Altogether the building is most picturesque, the balconies are charming, and the round turrets and the battlements give it a look of strength and at the same time add greatly to its appearance. The general outline, however, is not altogether pleasing owing to the setting back of the top story. ([Fig. 62].)
The detail, however, is most interesting. It is throughout Manoelino, and that too with hardly an admixture of Gothic. There is no naturalism, and hardly any suggestion of the renaissance, and as befits a fort it is without any of the exuberance so common to buildings of this time.
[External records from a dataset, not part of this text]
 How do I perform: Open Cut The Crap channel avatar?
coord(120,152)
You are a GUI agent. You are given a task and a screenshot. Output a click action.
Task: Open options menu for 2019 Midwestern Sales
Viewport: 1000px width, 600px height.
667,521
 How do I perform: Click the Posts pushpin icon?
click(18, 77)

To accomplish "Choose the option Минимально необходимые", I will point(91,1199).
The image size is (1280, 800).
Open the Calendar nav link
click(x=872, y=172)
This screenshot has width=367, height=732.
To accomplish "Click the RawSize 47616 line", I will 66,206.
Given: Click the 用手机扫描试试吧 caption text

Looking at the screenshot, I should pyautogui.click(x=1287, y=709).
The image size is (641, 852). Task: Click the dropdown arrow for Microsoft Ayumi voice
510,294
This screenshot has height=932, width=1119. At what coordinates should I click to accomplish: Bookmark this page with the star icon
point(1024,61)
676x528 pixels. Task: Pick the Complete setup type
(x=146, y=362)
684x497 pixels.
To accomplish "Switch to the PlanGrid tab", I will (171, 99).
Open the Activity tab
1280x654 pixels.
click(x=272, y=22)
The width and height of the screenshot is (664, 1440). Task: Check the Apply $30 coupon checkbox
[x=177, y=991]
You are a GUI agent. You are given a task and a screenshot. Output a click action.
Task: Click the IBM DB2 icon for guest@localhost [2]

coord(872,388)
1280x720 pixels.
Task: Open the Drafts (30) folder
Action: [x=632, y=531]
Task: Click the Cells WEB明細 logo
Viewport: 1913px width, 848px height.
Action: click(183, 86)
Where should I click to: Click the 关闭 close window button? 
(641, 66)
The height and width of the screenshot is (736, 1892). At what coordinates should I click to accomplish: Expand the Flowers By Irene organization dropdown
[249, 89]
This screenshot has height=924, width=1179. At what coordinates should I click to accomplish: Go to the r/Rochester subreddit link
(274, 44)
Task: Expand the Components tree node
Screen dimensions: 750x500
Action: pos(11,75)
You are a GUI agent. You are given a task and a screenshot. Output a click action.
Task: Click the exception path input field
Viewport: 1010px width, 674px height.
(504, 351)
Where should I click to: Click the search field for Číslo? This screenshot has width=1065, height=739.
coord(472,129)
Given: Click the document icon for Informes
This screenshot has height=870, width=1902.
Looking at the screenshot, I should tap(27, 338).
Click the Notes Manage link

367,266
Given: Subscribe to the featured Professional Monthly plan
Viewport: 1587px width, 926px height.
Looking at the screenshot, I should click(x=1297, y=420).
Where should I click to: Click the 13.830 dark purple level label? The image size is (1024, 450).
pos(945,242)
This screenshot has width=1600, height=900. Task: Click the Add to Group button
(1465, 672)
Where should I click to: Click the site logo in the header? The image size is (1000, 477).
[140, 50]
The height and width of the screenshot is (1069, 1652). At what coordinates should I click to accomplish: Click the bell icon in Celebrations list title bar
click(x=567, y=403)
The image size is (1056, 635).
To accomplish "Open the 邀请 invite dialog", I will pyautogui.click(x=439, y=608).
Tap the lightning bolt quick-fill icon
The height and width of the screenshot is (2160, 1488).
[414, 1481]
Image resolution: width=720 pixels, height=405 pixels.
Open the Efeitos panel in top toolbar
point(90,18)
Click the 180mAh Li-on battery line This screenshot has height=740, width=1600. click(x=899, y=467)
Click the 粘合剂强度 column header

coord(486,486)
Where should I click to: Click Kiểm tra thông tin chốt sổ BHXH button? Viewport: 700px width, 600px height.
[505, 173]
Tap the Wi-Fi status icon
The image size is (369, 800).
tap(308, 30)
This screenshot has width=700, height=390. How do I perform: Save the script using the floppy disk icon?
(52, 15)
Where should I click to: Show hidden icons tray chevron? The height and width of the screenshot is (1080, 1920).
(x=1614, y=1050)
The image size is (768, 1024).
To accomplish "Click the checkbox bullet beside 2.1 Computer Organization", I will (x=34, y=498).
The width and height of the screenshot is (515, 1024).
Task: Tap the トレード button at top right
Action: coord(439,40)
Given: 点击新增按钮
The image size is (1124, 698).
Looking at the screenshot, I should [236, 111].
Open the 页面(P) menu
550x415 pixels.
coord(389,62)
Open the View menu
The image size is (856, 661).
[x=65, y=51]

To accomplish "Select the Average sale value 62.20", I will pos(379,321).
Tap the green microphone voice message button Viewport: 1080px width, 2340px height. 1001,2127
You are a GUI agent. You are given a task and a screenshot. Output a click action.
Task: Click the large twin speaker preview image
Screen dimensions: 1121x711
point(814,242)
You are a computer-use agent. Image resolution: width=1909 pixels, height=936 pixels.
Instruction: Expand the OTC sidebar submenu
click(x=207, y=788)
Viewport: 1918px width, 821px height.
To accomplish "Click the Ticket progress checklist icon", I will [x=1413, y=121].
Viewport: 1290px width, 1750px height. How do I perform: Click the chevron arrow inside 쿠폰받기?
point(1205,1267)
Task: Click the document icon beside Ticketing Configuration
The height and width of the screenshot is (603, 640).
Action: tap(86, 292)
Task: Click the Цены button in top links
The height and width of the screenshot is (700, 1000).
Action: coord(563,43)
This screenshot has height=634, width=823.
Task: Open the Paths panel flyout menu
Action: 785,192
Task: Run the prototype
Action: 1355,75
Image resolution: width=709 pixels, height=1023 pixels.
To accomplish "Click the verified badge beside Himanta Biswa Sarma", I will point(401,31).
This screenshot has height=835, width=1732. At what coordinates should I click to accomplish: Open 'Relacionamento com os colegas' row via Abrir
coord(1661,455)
Now here again, as at Thomar and Batalha, Haupt has seen a result of the intercourse with India; both in the balconies and in the turret roofs[128] he sees a likeness to a temple in Gujerat; and it must be admitted that in the example he gives the balconies and roofs are not at all unlike those at Belem. It might further be urged that Garcia de Resende who designed the tower, if he was never in India himself, formed part of Dom Manoel's great embassy to Rome in 1514, when the wonders of the East were displayed before the Pope, that he might easily be familiar with Indian carvings or paintings, and that finally there are no such balconies elsewhere in Portugal. All that may be true, and yet in his own town of Evora there are still many pavilions more like the smaller balconies than are those in India, and it surely did not need very great originality to put such a pavilion on corbels and so give the tower its most distinctive feature. As for the turrets, in Spain there are many, at Medina del Campo or at Coca, which are corbelled out in much the same way, though their roofs are different, and like though the melon-shaped dome of the turrets may be to some in Gujerat, they are more like those at Bacalhôa, and surely some proof of connection between Belem and Gujerat, better than mere likeness, is wanted before the Indian theory can be accepted. That the son of an Indian viceroy should roof his turrets at Bacalhôa with Indian domes might seem natural; but the turrets were certainly built before he bought the Quinta in 1528, and neither they nor the house shows any other trace of Indian influence.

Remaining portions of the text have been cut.